You are viewing a plain text version of this content. The canonical link for it is here.
Posted to users@daffodil.apache.org by "Costello, Roger L." <co...@mitre.org> on 2019/02/19 17:16:09 UTC

With the tremendous agility that DFDL provides, what is the role of XML? What is the role of binary?

Hello DFDL community,

DFDL gives us tremendous agility - we can quickly and easily transform binary to XML and XML to binary.

Binary, with its conciseness, is beautiful for moving data.

XML, with its vast tool suite, is beautiful for processing data.

What do you see as the role of XML? The role of binary? 

Use binary when moving data, use XML when processing data?

Most images (JPEG, GIF, PNG, etc.) are binary and are processed in their binary form. So XML isn't necessarily the ideal form for processing data.

I am eager to hear your thoughts/opinions/comments on this subject.

/Roger

Re: With the tremendous agility that DFDL provides, what is the role of XML? What is the role of binary?

Posted by "Beckerle, Mike" <mb...@tresys.com>.
Interesting question.


So if you have legacy/pre-existing data formats, then the use case for DFDL is clear.

So I think of your question as this really: What are use cases for DFDL for "new" applications?

I think new applications that are inventing file formats may end up using DFDL if the application authors are too lazy to use say, XML as the file format. If they just do whatever is easiest to write-out from their favorite programming language, then they're going to get an ad-hoc file format, and in the future if some *other* software wants to read that file, then DFDL is a tool of choice.

But it is preferable if new applications that invent file formats do so purposefully and use a standard text-oriented representation like XML. (Could be JSON too, but lack of a schema language for JSON makes it far less desirable IMHO.)

The exceptions here are if speed/space concerns make the overhead of XML too high.

There is an environmental argument against using XML.
Consider all the wasted CPU cycles in the world dealing with XML's verbose and redundant structure. Given that computers use lots of energy, the "Carbon Footprint" of XML on global scale is something to think about. Makes me wish EXI would catch on more. I also wish XML would just allow a non-verbose close tag like <foo>value</> where the end tag doesn't have to repeat the open tag. This would reduce XML's overhead to much closer to JSON or Lisp S-expressions again. But I digress.

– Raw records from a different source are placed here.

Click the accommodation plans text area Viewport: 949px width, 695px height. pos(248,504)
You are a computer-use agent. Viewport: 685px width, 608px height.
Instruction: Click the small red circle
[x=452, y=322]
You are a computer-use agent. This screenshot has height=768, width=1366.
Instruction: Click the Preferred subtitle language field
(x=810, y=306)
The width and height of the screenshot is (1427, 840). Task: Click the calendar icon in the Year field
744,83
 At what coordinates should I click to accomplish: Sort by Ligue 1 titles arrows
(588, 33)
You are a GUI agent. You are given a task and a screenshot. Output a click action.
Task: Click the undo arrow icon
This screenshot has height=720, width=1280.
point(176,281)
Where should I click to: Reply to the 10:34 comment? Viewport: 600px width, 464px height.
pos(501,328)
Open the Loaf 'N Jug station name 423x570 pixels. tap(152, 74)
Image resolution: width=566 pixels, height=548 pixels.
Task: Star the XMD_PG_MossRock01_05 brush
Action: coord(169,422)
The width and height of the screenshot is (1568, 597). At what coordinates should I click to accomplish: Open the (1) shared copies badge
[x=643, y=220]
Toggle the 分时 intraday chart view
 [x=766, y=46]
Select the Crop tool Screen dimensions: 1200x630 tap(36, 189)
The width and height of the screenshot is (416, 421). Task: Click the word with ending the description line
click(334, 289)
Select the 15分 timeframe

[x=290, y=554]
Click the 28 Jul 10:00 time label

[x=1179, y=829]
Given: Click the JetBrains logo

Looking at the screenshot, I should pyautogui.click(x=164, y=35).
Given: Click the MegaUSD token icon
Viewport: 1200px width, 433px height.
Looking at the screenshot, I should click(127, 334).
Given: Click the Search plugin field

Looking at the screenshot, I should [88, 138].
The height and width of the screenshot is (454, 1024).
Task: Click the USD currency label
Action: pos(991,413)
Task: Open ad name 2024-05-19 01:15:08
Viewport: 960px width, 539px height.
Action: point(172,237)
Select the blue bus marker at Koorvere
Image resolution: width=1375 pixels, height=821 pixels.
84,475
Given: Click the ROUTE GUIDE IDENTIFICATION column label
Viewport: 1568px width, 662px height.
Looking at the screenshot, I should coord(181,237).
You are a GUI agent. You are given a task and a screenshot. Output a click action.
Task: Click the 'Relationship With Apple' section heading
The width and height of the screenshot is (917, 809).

But ignoring all that, there are cases where use of an expensive data format like XML just won't allow you to achieve the goal of your software. The two cases I know of where something like XML is unacceptable and one might prefer a dense binary data format are cutting-edge supercomputing applications - where every bit counts in space/speed if the application is going to work at all, and also ultra-low-power computing, where every bit counts, because the cost of just data compress/decompress consumes too much battery power.

But even then, a standard binary format like EXI (binary XML - same infoset as XML, just denser binary representation) may be preferable to an ad-hoc file format with DFDL schema.

Lastly another use case I've found for DFDL is what I call "CSV-like" data files.

These arise when human beings will be editing data files by hand.  I have a lot of experience of "CSV" data files that aren't at all well behaved as true CSV data files are supposed to be. Given a spreadsheet program like MS-Excel, people will create a spreadsheet document with all sorts of headers and sections on a sheet. Then they'll export that sheet as "CSV" and claim the file is CSV data.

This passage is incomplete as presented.